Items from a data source
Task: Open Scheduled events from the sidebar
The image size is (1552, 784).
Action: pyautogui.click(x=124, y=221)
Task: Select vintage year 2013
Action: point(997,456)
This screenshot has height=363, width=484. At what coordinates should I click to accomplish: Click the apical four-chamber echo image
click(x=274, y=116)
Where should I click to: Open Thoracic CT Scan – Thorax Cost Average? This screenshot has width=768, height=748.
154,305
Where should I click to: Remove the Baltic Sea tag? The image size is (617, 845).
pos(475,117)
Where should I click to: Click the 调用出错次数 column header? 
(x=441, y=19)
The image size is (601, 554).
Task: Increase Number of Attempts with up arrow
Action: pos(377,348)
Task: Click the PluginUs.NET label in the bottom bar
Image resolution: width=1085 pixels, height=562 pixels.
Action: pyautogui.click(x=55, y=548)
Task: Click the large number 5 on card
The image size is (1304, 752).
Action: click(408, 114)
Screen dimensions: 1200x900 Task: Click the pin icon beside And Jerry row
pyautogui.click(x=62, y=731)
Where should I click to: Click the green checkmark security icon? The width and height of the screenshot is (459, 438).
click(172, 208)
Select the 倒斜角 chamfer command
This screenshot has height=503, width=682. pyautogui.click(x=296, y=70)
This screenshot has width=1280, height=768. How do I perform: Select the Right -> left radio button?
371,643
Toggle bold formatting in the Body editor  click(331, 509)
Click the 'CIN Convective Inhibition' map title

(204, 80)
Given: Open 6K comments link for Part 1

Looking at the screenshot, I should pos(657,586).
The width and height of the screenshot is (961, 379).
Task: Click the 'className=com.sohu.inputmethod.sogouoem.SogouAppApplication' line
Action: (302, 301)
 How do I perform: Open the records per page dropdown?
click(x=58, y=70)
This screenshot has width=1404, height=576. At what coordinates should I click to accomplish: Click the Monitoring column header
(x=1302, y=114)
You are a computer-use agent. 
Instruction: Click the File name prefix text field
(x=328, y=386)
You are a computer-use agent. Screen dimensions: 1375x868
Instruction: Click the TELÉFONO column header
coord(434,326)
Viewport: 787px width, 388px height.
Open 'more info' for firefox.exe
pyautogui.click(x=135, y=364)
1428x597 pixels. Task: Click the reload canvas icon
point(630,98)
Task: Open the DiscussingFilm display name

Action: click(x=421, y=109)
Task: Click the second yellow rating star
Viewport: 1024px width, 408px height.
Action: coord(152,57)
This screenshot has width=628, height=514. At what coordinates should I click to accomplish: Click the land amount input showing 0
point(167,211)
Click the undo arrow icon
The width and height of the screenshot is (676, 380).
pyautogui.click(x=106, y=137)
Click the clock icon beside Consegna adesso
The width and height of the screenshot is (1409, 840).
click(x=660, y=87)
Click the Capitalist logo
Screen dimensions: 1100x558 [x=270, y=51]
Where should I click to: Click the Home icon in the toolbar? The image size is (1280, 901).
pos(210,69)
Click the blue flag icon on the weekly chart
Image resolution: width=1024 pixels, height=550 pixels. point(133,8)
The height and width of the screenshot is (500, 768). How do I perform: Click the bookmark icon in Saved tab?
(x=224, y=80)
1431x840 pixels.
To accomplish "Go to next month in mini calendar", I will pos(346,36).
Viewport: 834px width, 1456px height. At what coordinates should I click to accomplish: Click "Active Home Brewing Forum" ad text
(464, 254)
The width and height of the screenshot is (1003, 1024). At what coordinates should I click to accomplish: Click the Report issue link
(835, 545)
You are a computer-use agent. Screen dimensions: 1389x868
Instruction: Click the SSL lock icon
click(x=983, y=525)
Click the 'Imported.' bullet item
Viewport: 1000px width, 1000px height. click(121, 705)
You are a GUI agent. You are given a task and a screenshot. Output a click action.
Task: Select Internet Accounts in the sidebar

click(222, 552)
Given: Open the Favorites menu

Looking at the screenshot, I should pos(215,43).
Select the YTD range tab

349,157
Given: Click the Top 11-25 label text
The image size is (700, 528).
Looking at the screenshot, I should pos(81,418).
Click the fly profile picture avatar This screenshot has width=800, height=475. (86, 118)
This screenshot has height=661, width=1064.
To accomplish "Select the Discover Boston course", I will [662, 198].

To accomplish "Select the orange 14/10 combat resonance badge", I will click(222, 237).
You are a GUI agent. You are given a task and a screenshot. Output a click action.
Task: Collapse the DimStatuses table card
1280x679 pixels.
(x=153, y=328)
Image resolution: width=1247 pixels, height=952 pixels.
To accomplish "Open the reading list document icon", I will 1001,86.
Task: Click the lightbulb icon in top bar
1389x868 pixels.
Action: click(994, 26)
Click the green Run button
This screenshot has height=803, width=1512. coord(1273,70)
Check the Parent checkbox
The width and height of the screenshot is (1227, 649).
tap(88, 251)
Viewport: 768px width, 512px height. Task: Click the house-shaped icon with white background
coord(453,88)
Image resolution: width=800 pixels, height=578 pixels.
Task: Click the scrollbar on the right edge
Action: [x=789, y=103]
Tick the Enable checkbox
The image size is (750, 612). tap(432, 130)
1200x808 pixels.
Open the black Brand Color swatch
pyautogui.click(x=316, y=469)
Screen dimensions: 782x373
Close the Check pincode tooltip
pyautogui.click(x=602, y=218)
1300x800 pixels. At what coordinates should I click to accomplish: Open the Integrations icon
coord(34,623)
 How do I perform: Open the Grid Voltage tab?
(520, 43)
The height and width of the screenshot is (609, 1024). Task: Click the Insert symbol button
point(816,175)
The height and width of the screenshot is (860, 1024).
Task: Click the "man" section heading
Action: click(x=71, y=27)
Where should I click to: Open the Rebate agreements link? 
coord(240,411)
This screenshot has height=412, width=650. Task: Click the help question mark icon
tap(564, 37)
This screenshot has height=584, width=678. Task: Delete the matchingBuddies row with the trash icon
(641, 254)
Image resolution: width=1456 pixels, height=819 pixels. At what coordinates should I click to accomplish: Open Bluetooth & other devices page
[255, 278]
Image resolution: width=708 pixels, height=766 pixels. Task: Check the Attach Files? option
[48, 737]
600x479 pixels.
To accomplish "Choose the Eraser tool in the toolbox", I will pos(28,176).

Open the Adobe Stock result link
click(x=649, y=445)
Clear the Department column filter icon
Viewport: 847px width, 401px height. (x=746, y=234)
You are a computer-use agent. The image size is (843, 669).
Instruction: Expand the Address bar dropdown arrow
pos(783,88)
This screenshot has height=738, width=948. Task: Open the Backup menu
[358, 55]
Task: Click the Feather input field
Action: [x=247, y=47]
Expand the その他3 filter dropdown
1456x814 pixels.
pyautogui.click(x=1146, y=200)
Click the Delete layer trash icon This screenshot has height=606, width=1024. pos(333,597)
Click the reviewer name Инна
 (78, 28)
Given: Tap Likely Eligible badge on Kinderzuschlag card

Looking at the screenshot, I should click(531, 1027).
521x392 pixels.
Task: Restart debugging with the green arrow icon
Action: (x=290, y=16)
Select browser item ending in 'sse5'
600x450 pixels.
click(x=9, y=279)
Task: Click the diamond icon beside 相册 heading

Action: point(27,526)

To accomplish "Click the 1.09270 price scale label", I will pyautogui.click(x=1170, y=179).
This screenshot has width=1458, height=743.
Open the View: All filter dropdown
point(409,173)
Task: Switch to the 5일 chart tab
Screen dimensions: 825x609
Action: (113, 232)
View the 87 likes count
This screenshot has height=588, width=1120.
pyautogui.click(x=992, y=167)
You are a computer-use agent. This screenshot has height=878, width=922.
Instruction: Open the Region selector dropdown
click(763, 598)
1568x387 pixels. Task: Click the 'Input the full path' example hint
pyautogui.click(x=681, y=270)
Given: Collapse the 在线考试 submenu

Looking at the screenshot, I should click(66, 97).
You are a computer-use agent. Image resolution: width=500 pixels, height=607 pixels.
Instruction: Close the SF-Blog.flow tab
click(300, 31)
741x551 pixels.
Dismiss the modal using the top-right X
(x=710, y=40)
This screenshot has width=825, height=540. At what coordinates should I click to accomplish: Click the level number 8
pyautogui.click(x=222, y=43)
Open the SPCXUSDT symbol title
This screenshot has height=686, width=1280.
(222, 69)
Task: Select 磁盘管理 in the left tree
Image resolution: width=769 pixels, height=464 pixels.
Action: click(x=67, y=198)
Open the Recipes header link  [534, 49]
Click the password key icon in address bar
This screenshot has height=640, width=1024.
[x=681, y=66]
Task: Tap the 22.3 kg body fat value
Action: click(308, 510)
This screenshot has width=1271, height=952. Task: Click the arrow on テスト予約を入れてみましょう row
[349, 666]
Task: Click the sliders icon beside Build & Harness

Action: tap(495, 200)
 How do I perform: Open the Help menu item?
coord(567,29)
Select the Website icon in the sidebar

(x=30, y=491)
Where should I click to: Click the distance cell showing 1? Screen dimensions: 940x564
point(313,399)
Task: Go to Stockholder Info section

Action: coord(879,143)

WORK TO COMPLETE: Lines from the one containing "Select the Website icon in the sidebar" through the last line of the records, both included, are the only ones to print, each exactly as it is.

YOUR RESPONSE:
Select the Website icon in the sidebar

(x=30, y=491)
Where should I click to: Click the distance cell showing 1? Screen dimensions: 940x564
point(313,399)
Task: Go to Stockholder Info section

Action: coord(879,143)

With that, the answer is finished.